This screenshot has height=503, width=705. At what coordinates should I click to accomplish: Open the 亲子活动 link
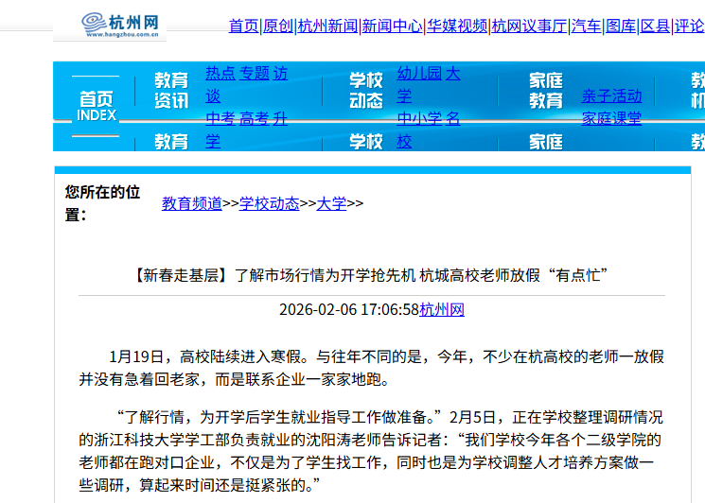point(611,96)
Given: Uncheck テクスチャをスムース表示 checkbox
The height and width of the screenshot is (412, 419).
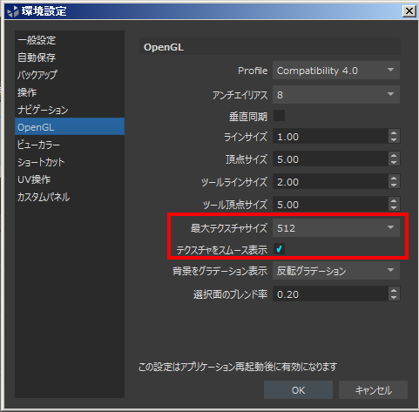Looking at the screenshot, I should (279, 249).
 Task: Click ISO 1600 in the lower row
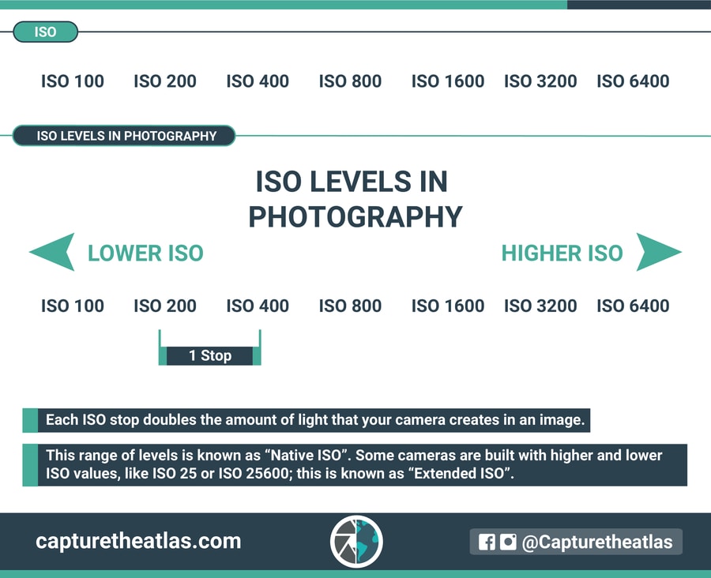448,306
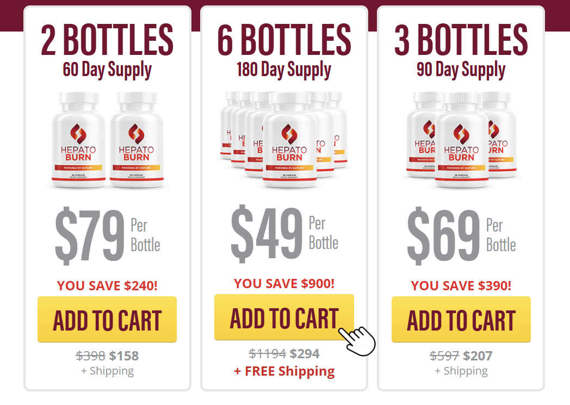Click Add to Cart for 6 bottles
The image size is (570, 405).
click(284, 317)

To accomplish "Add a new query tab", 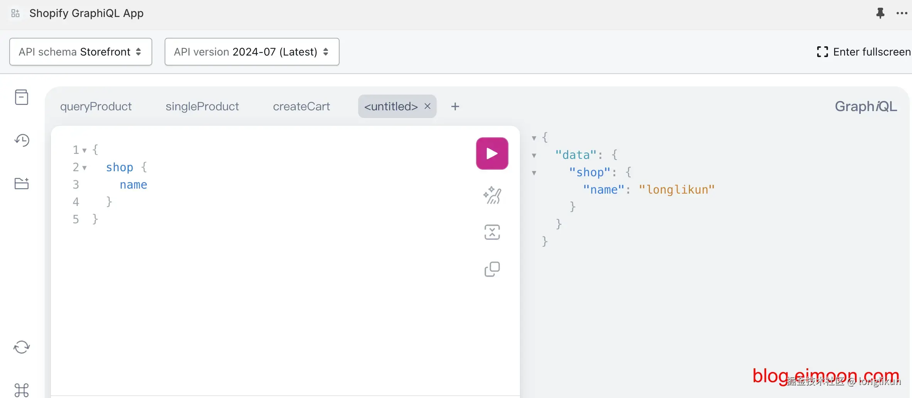I will click(455, 106).
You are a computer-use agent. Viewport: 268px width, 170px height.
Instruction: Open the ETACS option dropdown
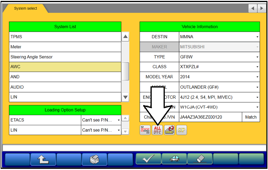101,120
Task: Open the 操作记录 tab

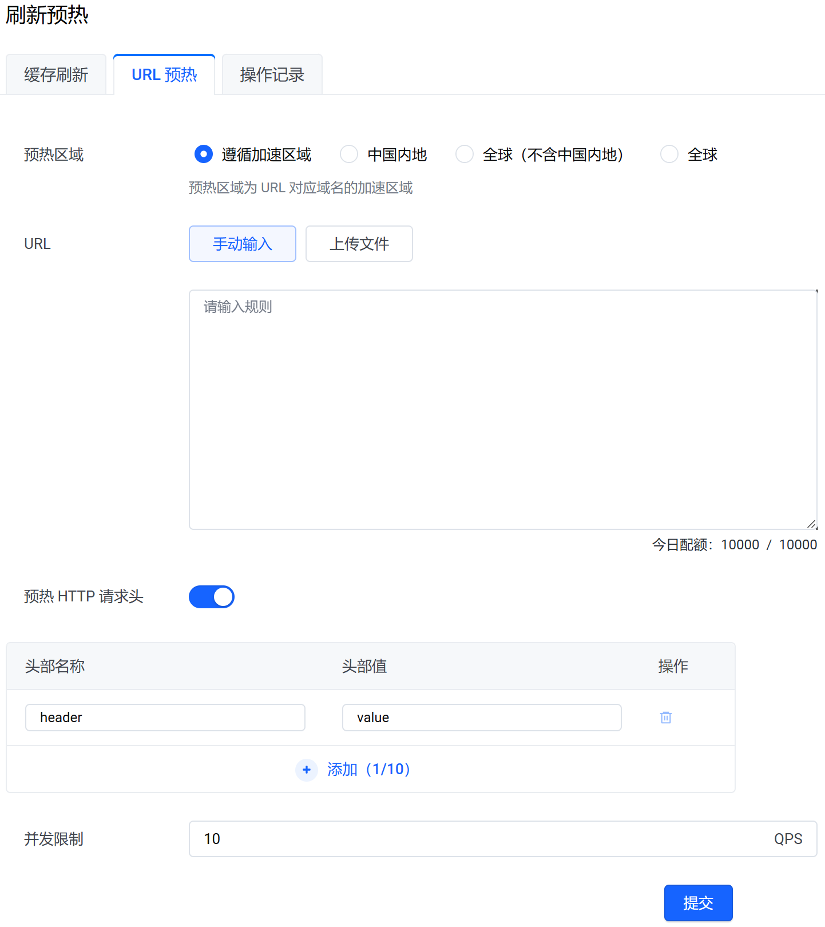Action: point(272,75)
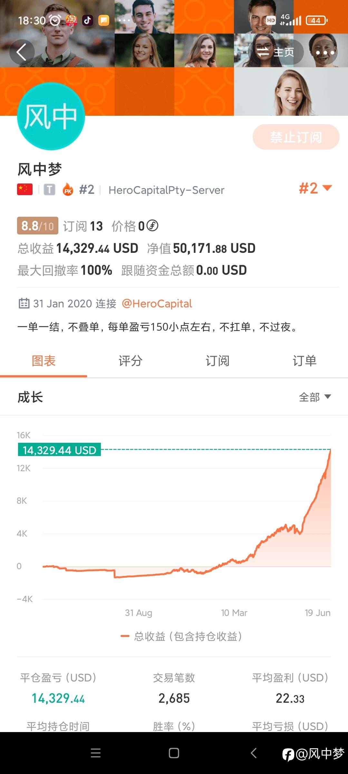Tap the China flag icon
348x774 pixels.
[x=25, y=190]
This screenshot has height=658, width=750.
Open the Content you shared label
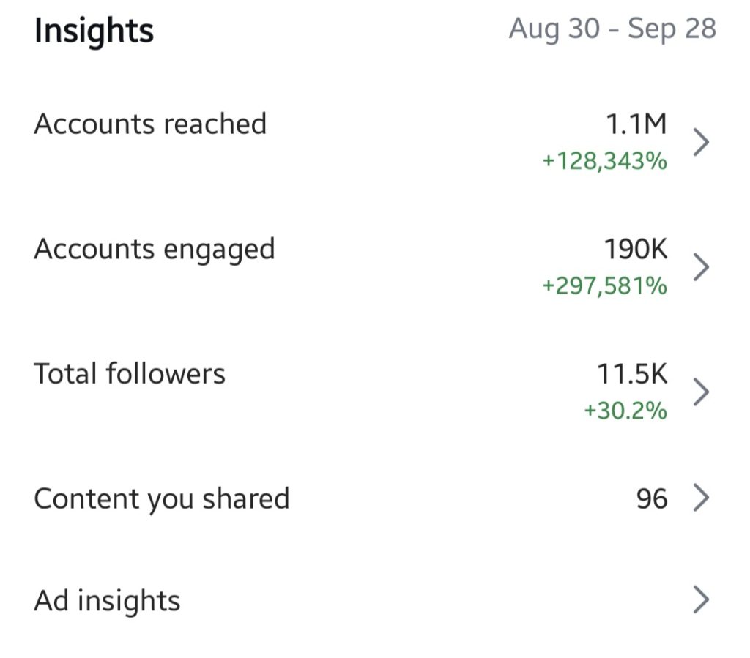click(x=162, y=499)
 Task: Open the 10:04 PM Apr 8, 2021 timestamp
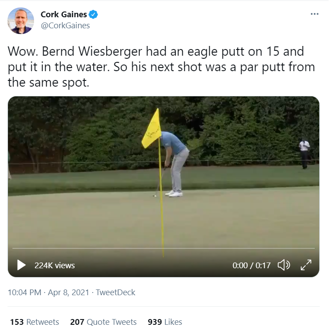coord(49,293)
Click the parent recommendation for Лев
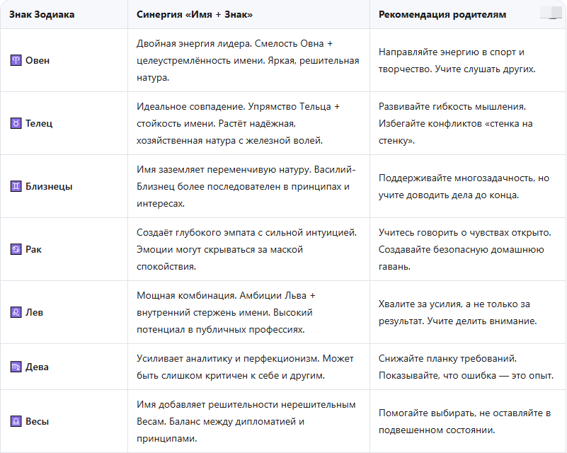The image size is (567, 453). pos(457,312)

Task instructions: Only the lines from the one containing "Task: Open the 操作记录 tab" through the last line of the entries belong in the answer, given again exactly. Images stay out.

Final answer:
Task: Open the 操作记录 tab

Action: point(272,75)
Tap the China flag icon
348x774 pixels.
[x=25, y=190]
This screenshot has height=658, width=750.
Open the Content you shared label
click(x=162, y=499)
 Task: Open the 10:04 PM Apr 8, 2021 timestamp
coord(49,293)
Click the parent recommendation for Лев
The image size is (567, 453). pos(457,312)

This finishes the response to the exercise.